Posted on: January 29, 2011 Posted by: Diane Swarts Comments: 0

The Chamber or Mines (COM) will train 40 000 mining health and safety reps and labour shop stewards during 2011, 2012 and 2013, supporting a new state skills strategy.

The mining plan is part of a strategy to implement the Revised Mining Charter and to transform industrial culture, using a research and training hub set up in 2009, including computer based training and 3D simulation of mining operations.

COM Learning Hub head, Sanford Malatji, said training material would in part be based on incident reports.

Training material would also be based on pilot projects, named MOSH, that tried and tested several occupational health and safety improvements at leading mines, including techniques to prevent loss from fall of ground, mobile equipment incidents, and leading processes for dust suppression and hearing conservation.

MOSH adoption hitch

Organisation behaviour consultant Robin Pullen commented that adoption of MOSH pilot programmes by other mines is proving to be difficult, requiring some re-development at each adoption site.

“MOSH pilots succeeded in finding where the highest gains are in lowering workplace health and safety risks.
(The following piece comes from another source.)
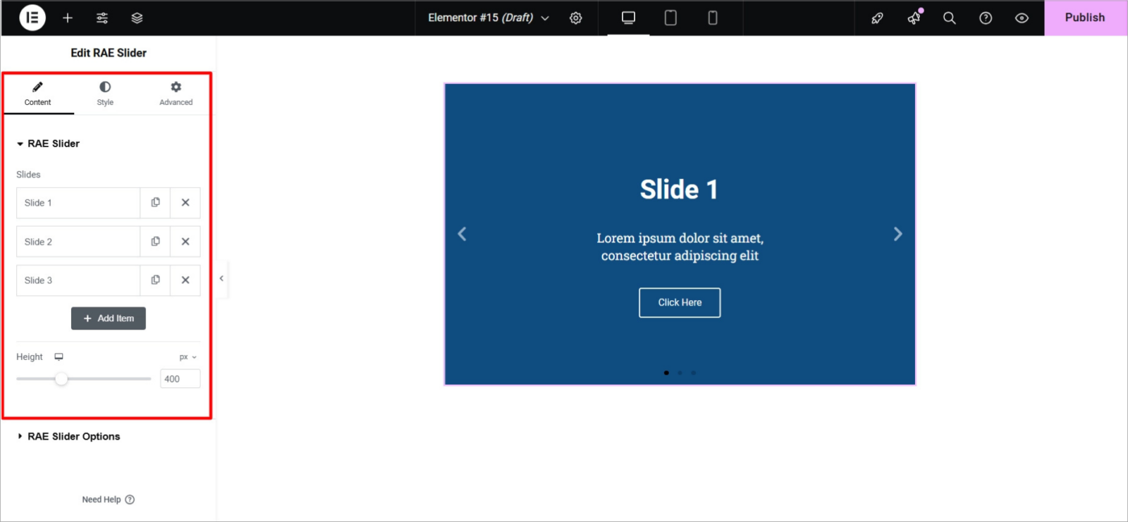Click the Height slider handle
1128x522 pixels.
61,379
However, few mines are taking advantage of the lessons learned by pilot teams at sponsoring mines, partly due to some lack of middle management skills,” Pullen told

The MOSH programme had underestimated the amount of work required to change procedures, structures, technology, engineering training content, leadership, coaching and other aspects for reducing mining health and safety risks, even in pilot studies, Pullen said at a High Reliability Organisations seminar in January.

MOSH pilot projects work well where they were developed and integrated into management systems and corporate cultures, and are not easily transferred to other sites or other mines.

Most middle managements are understaffed, underskilled, and overworked.

PHOTO; Organisational behaviour consultant Robin Pullen believes that operational and skills change programmes require extensive integration into adoptive sites.